Document section below:

Wanting A Baby.
Cindy Barshop opens up about infertility
Motherhood can feel lonely at times. Especially if you're struggling with heartbreaking issues like miscarriage, PPD, or infertility. It can be incredibly healing—liberating, even—to share these experiences with others going through the same thing. That's the idea behind our new series, Opening Up, sponsored by the Seleni Institute. To help get the conversations going, we'll be talking to notable NYC moms about their experiences, starting this week with Cindy Barshop. The founder of Completely Bare (and former NYC Housewife) went through Hell and back to get pregnant with her almost-4-year-old girls, Jesse and Chloe. Barshop took a break from her busy schedule (and the opening of her cool new Brow Stops) to open up.
StrollerTraffic: You were pretty transparent about your infertility struggles on RHONY. Can you give us a quick summary of what you went through?
Cindy Barshop: I did approximately eight rounds of IVF over the course of two-and-a-half years.
ST: Woah. Was there ever a point during the process when you sincerely considered giving up?
CB: I never wanted to give up, but you slowly start to look at other options—whether donor, surrogate, or adoption. It's definitely a challenge to mentally accept that this is not working and to try and embrace other options. I did not have to go through adoption—the process did finally work for me—but toward the end I had become comfortable with the idea of going to a surrogate or adopting.
ST: What gave you the courage to continue trying over and over?
CB: I truly believe there are some people who are supposed to have children, and that there are little souls are waiting for them. So for me it wasn't about courage, it was meant to be.
ST: Were you open with your friends, family, and colleagues while you were going through this?
CB: You have to be. You are on so much hormonal medicine that you need to tell people why you are acting crazy.

End of Document section.

▶ Work to complete
a. In the Cindy Barshop interview, how many rounds of IVF does she say she went through, and over what period?
b. Translate this sentence from the Cindy Barshop interview into Spanish: "You are on so much hormonal medicine that you need to tell people why you are acting crazy."
c. Resume the Cindy Barshop interview after its final answer.
The entries after this interview do not matter here.

Records below:

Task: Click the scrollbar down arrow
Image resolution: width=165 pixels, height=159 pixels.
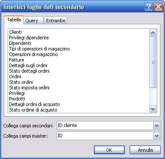Action: [x=153, y=109]
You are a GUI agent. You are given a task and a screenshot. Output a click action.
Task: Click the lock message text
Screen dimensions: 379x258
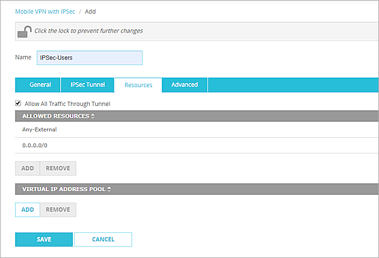(x=88, y=31)
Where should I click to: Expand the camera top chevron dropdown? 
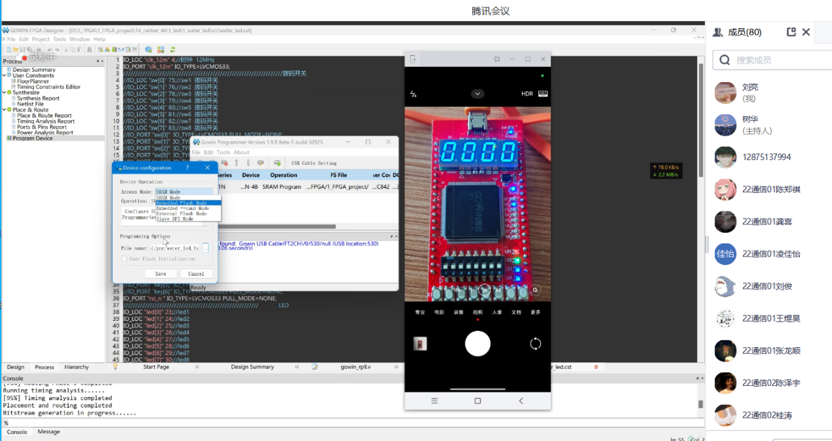(478, 94)
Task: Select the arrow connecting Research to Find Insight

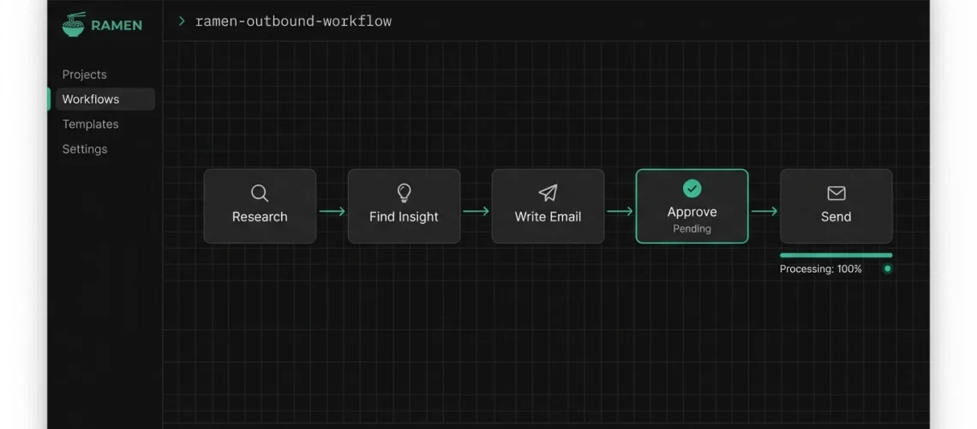Action: click(332, 211)
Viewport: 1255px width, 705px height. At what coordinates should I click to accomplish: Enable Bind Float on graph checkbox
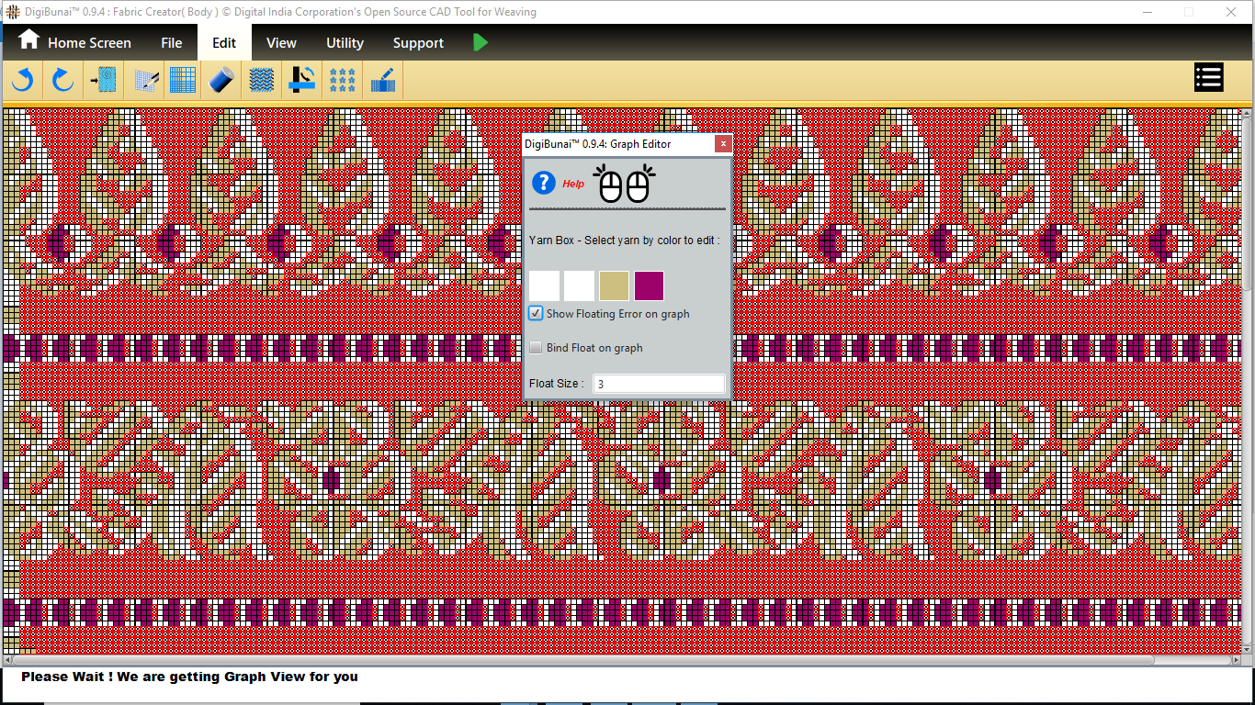click(x=537, y=348)
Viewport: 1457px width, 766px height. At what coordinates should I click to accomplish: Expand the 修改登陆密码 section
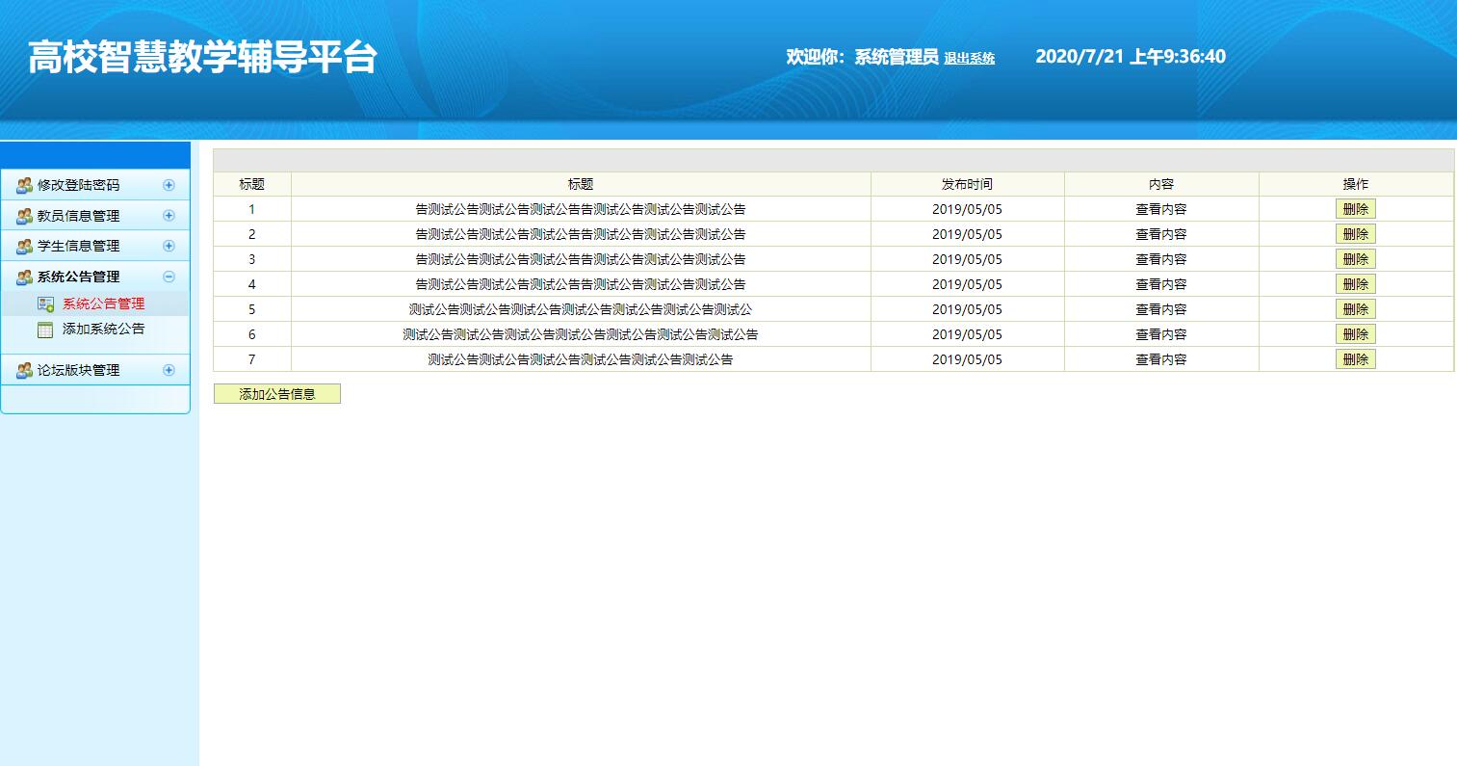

End of Records.

▶ Answers in order
a. About eight rounds over two and a half years.

b. Tomas tanta medicación hormonal que tienes que explicarle a la gente por qué te comportas como si hubieras perdido la cabeza.

c.
ST: Good point. How important is it for women struggling with infertility to share their feelings and seek out support from friends and family?
CB: The best support comes from other people going through the process. My family and friends were amazing, but it's most helpful when you speak to another woman going through it.
ST: Well, that's exactly why we're running this series—to get people talking about these issues, and sharing their experiences. During the process, how did you feel when friends got pregnant or had babies? How did you manage those emotions?
CB: My best friends were all pregnant or just had babies and I tended to get obsessed with their babies. It is difficult. But it was actually harder to deal with when I was not going through IVF. At least during the IVF process I knew there was hope. It was harder for me when I was younger and wanted to have a baby but was not doing anything about it.
ST: What advice or words of encouragement can you offer to women going through this now?
CB: It’s the hardest journey, but there is nothing better than when your dream comes true. No matter how you receive the little soul, it was always supposed to be with you.
ST: That's so beautiful, Cindy. Thanks for sharing!